Kepler Energy, which holds the exclusive global licence for the technology, is embarking on a funding round to take forward the project through the development phase and the planning process. Whilst the technology is regarded as environmentally benign, it will be subject to a rigorous environmental impact assessment during the planning process to ensure that it bears no significant risk to marine life and other users of the sea.

Since its establishment in 2010, Kepler Energy has received assistance from Altran, Gurit, Mojo Maritime, GE, Royal Haskoning and other companies to develop its technology and explore sites where its tidal turbine technology could be deployed. Given its tidal flows and proximity to electrical infrastructure, Kepler considers the Bristol Channel to be an ideal location for its first scheme. The first phase of the tidal fence scheme will be up to a 1 kilometre long. Kepler believes that its tidal fences in the future could be 10km or longer.
Kepler has shared its outline plans with a range of stakeholders including the Department of Energy & Climate Change, the Welsh Government, The Crown Estate and Bristol City Council. It will embark on a wider stakeholder consultation programme later this year.

Kepler’s patented turbine technology consists of a stressed truss configuration Transverse Horizontal Axis Water Turbine (THAWT). The Kepler turbine offers significant technological advantages over traditional axial turbines, enabling it to generate predictable, renewable electricity at very competitive costs in lower velocity and shallower waters, which axial flow turbines cannot replicate.

The simplicity of the patented truss design ensures the minimum of moving parts exposed to the tidal flow, whilst electrical equipment and controls are housed in dry columns. The rotor installation methodology requires no high cost specialist vessels, and can use much longer ‘weather widows’ than axial turbines operating in harsh weather and wave locations.

Peter Dixon, Chairman of Kepler Energy said: “As our tidal technology can operate in lower velocity tidal waters, there is greater scope for its deployment in the UK and overseas. It means that we can achieve greater economies of scale as our projects are deployed.

============

Reproduce word for word the portion of the Kepler Energy tidal turbine passage that begins with "Kepler Energy, which" and ends after "of the sea.".

(Entries for locating text and elements)
============

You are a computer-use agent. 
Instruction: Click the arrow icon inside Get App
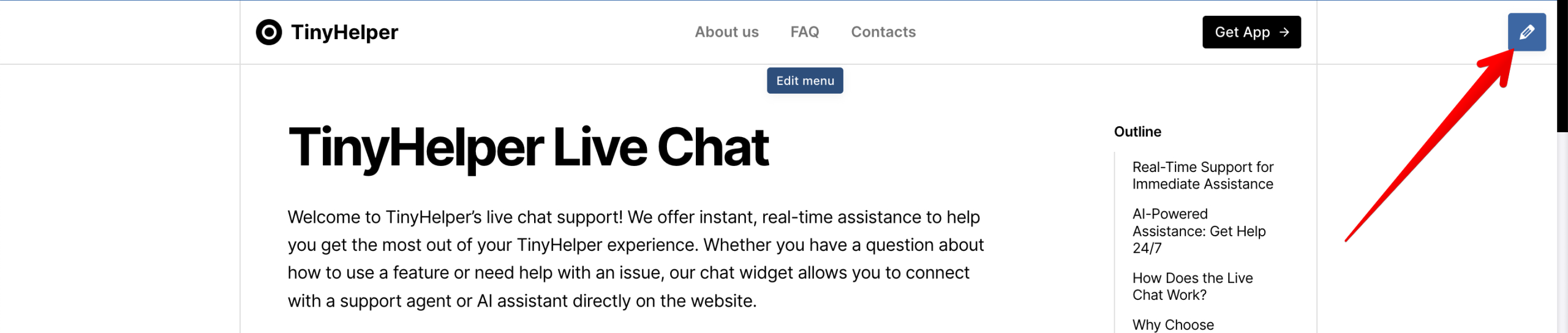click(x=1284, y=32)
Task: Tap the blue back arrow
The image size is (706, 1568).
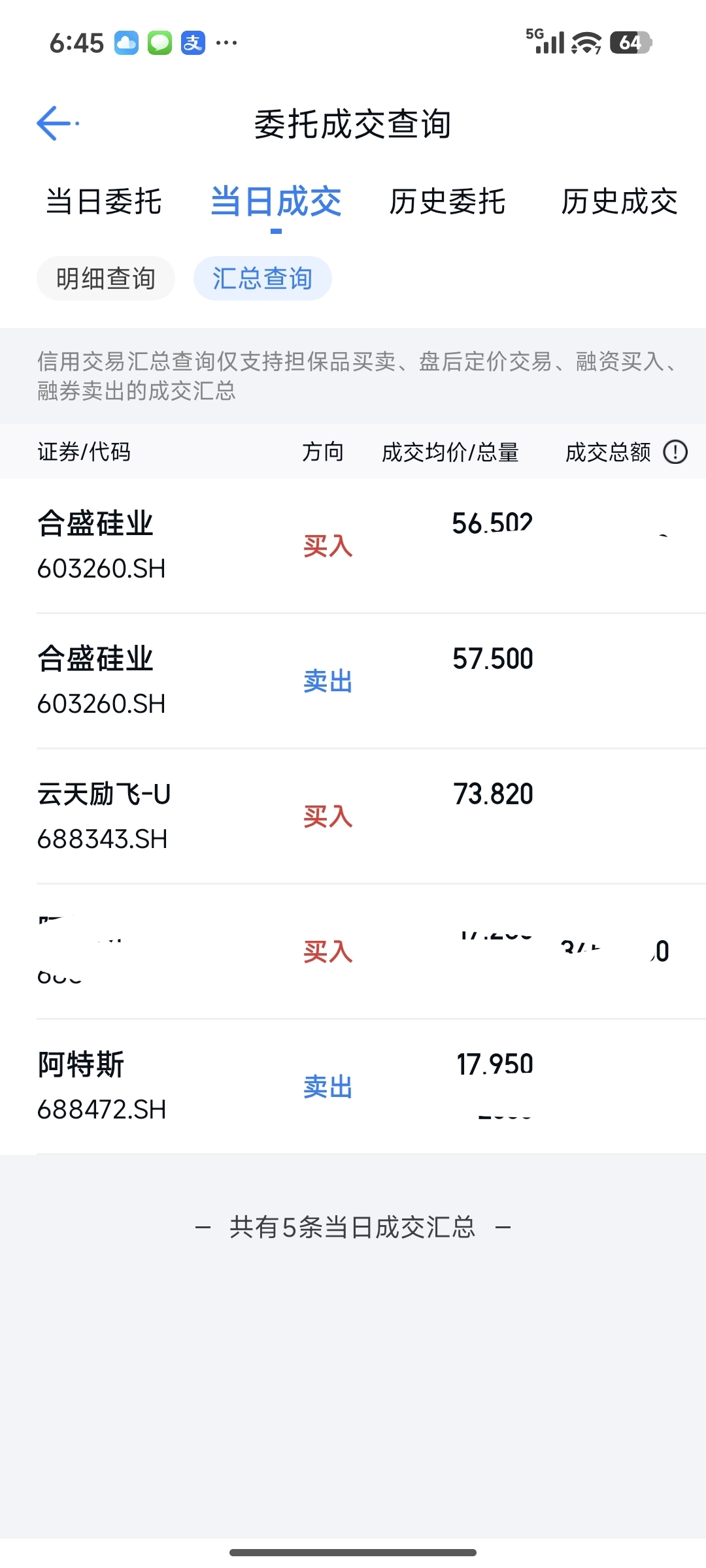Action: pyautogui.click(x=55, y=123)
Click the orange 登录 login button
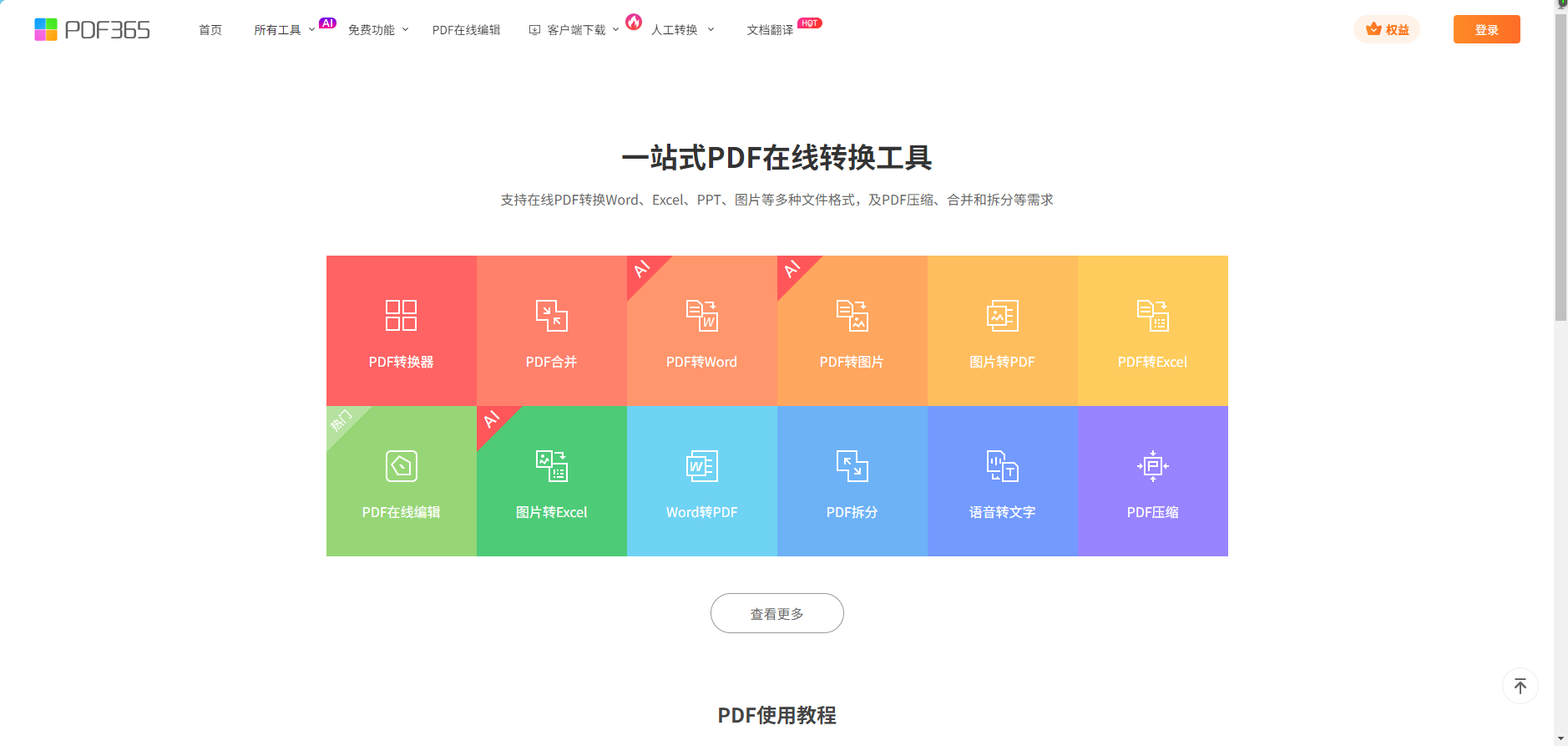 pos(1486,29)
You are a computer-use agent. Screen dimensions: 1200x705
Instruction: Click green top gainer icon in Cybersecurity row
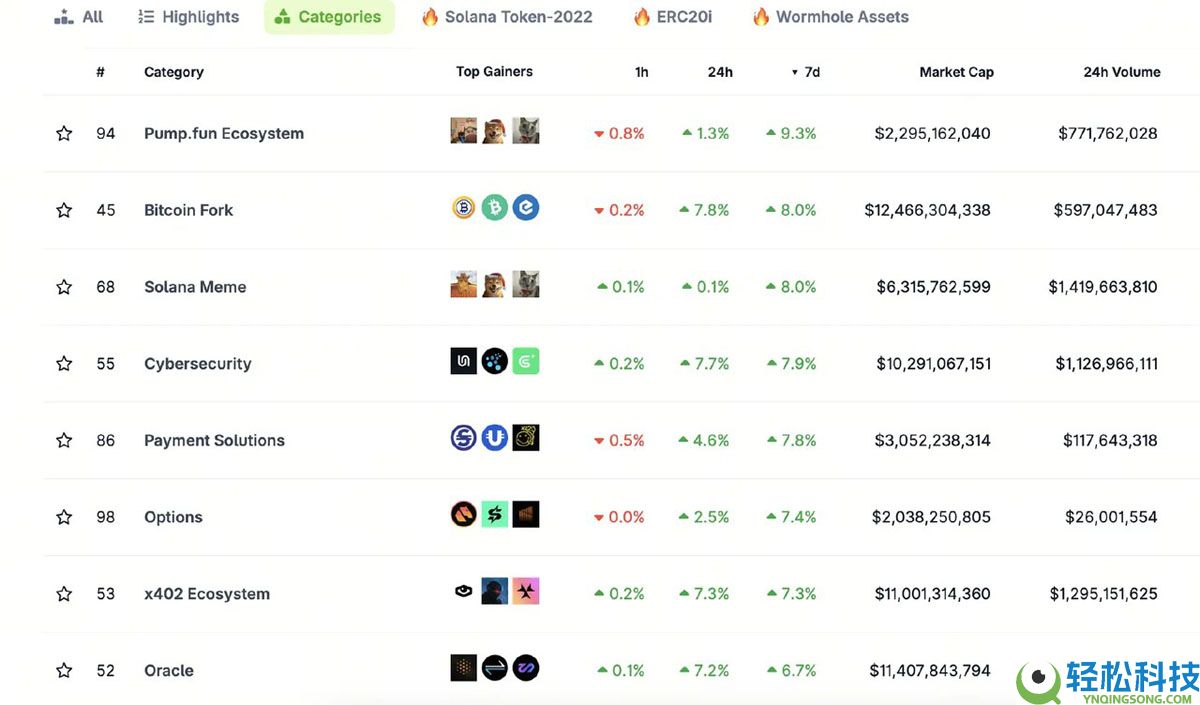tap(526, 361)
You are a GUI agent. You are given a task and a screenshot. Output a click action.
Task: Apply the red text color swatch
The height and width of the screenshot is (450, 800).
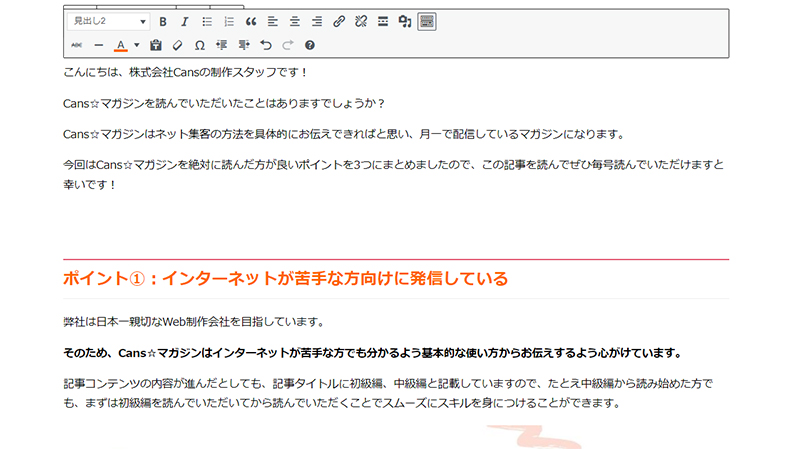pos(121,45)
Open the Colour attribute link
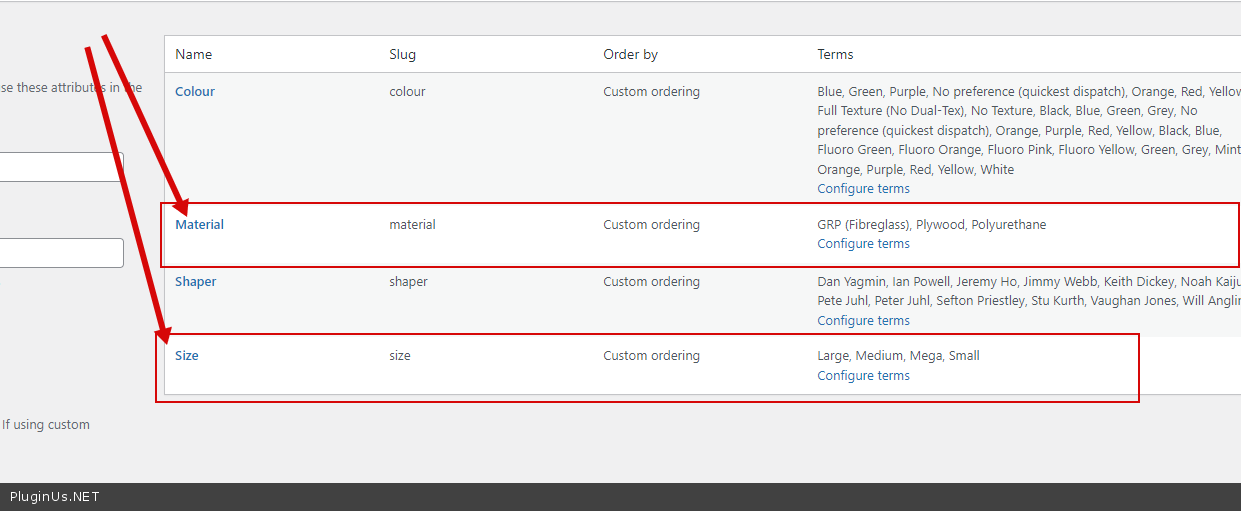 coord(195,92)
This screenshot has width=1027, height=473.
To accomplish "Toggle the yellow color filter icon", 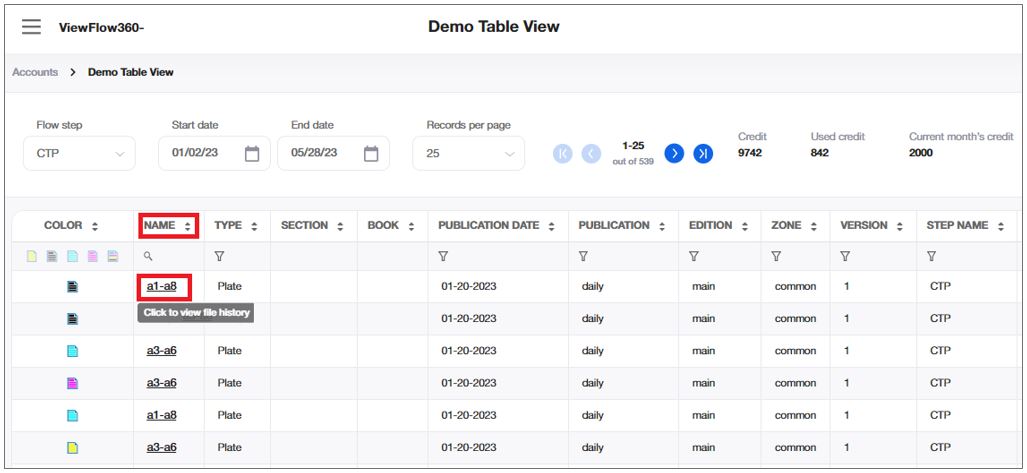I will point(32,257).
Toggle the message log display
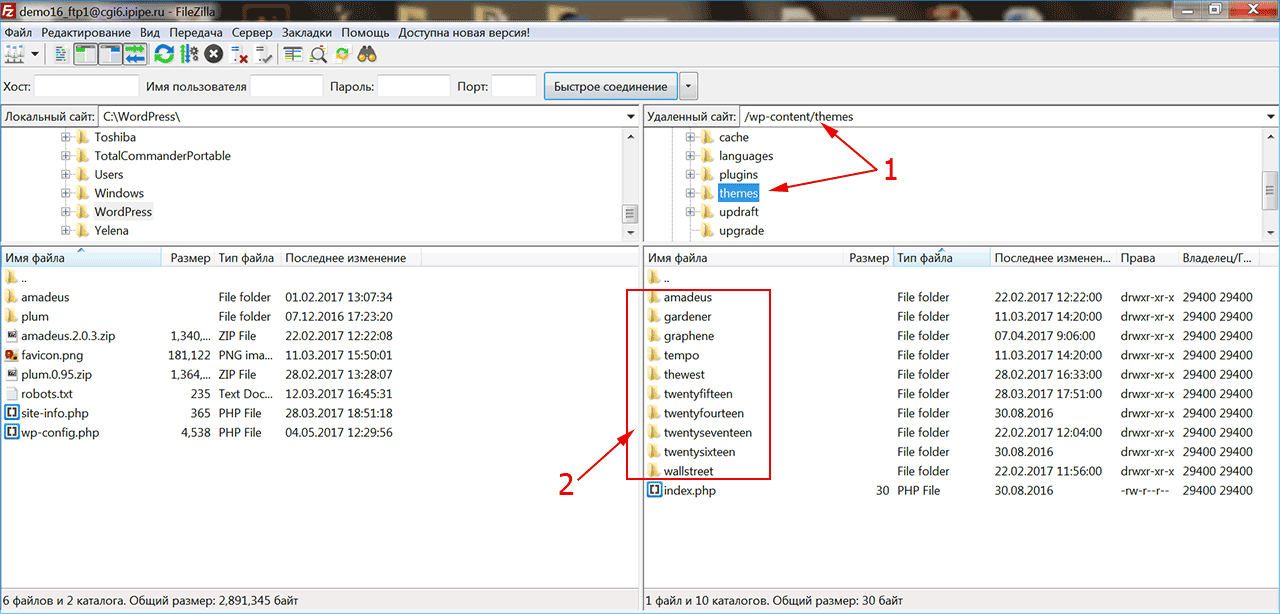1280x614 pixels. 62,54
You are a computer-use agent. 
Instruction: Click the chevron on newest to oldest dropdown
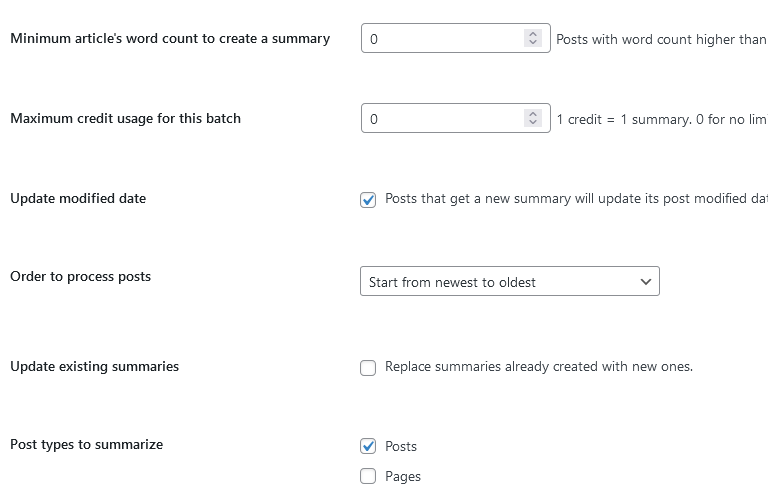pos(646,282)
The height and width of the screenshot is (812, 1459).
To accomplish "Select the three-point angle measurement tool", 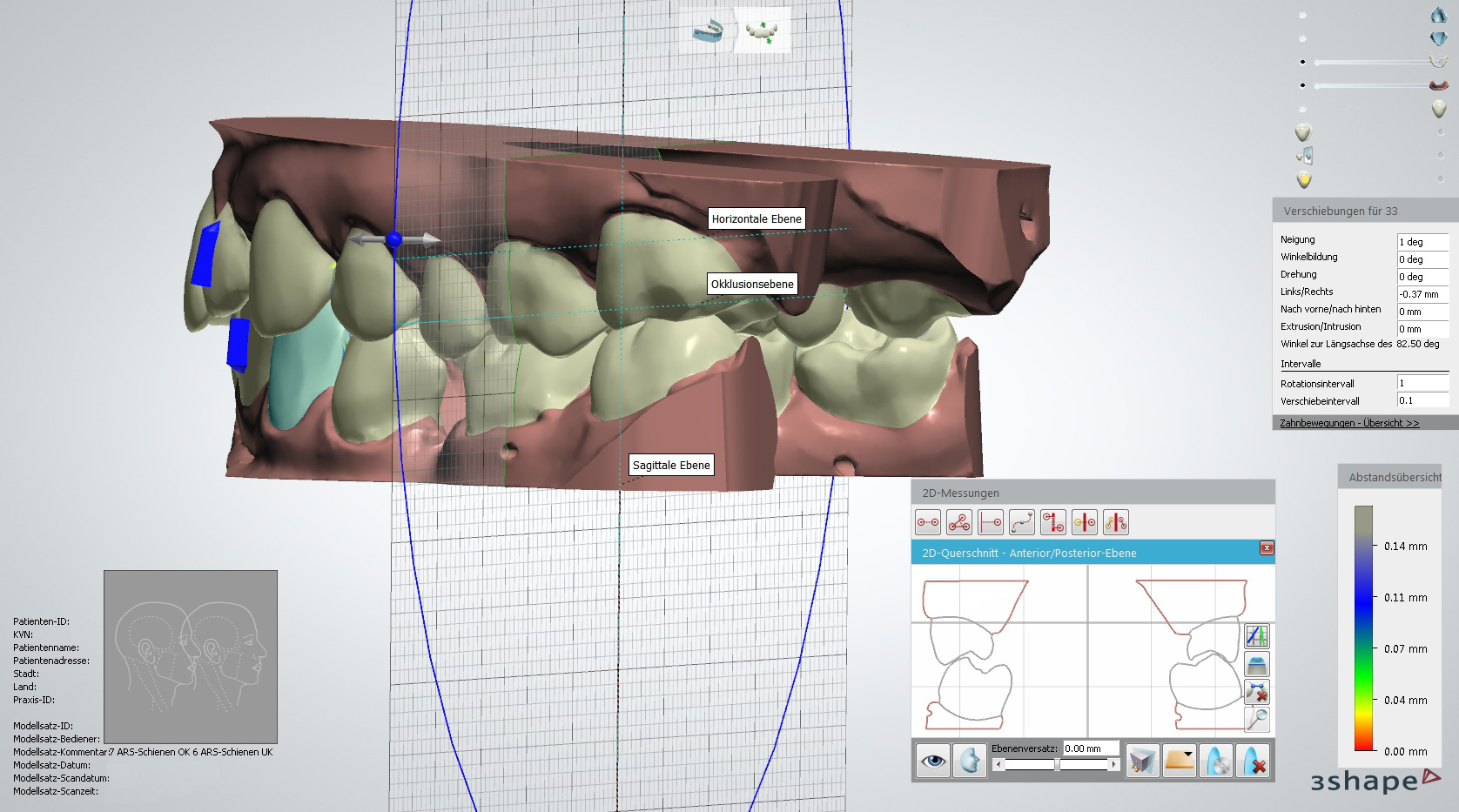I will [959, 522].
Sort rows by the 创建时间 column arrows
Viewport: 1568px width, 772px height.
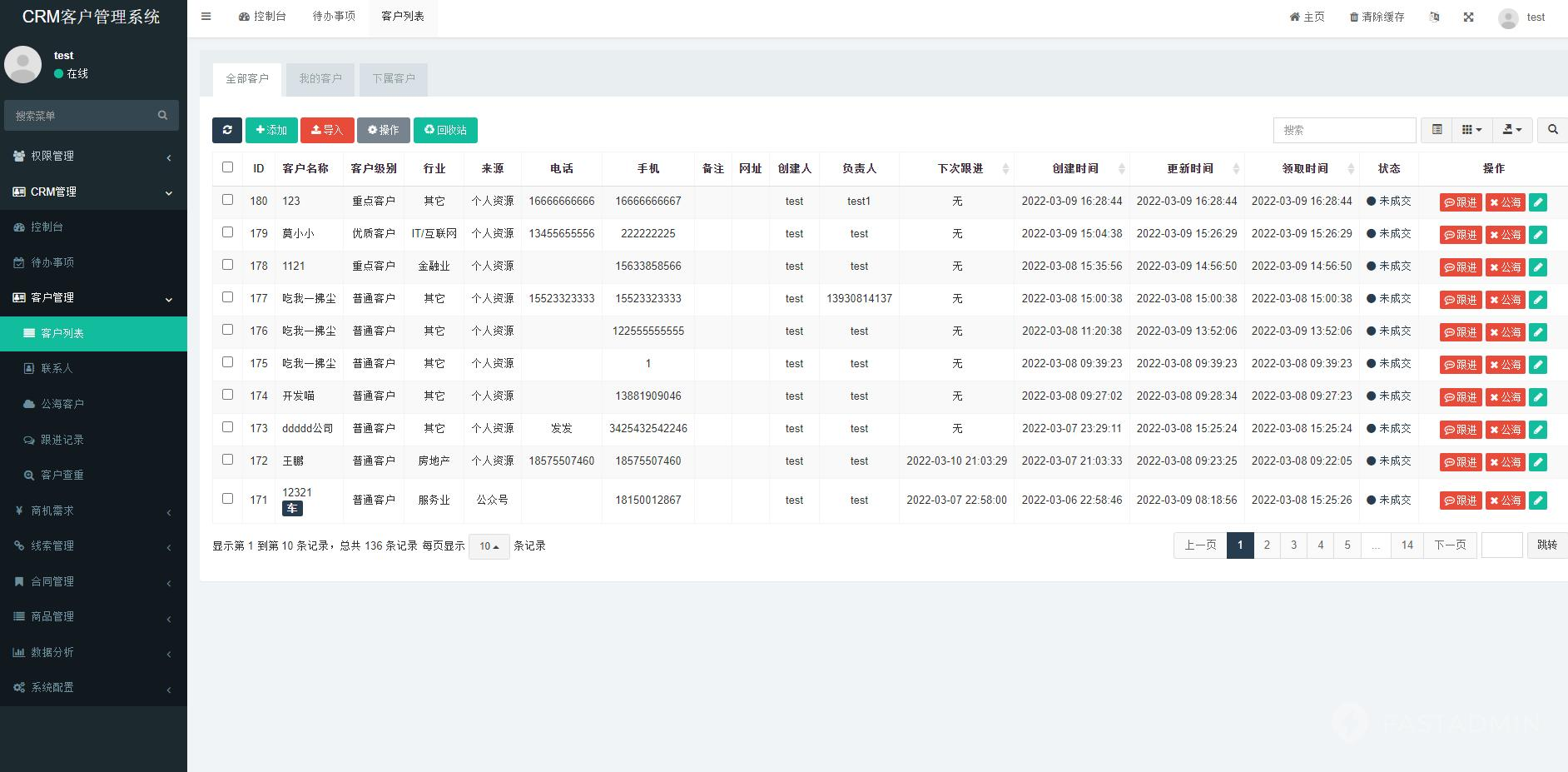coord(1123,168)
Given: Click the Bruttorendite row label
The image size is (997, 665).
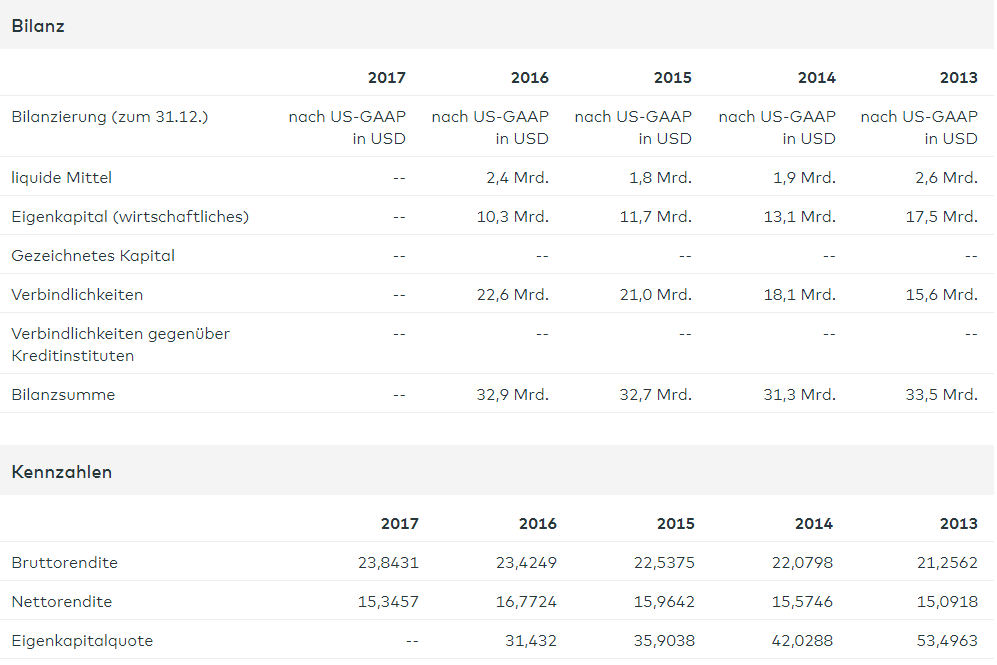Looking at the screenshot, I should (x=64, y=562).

============

RESPONSE FOR THIS EXERCISE →
Kepler Energy, which holds the exclusive global licence for the technology, is embarking on a funding round to take forward the project through the development phase and the planning process. Whilst the technology is regarded as environmentally benign, it will be subject to a rigorous environmental impact assessment during the planning process to ensure that it bears no significant risk to marine life and other users of the sea.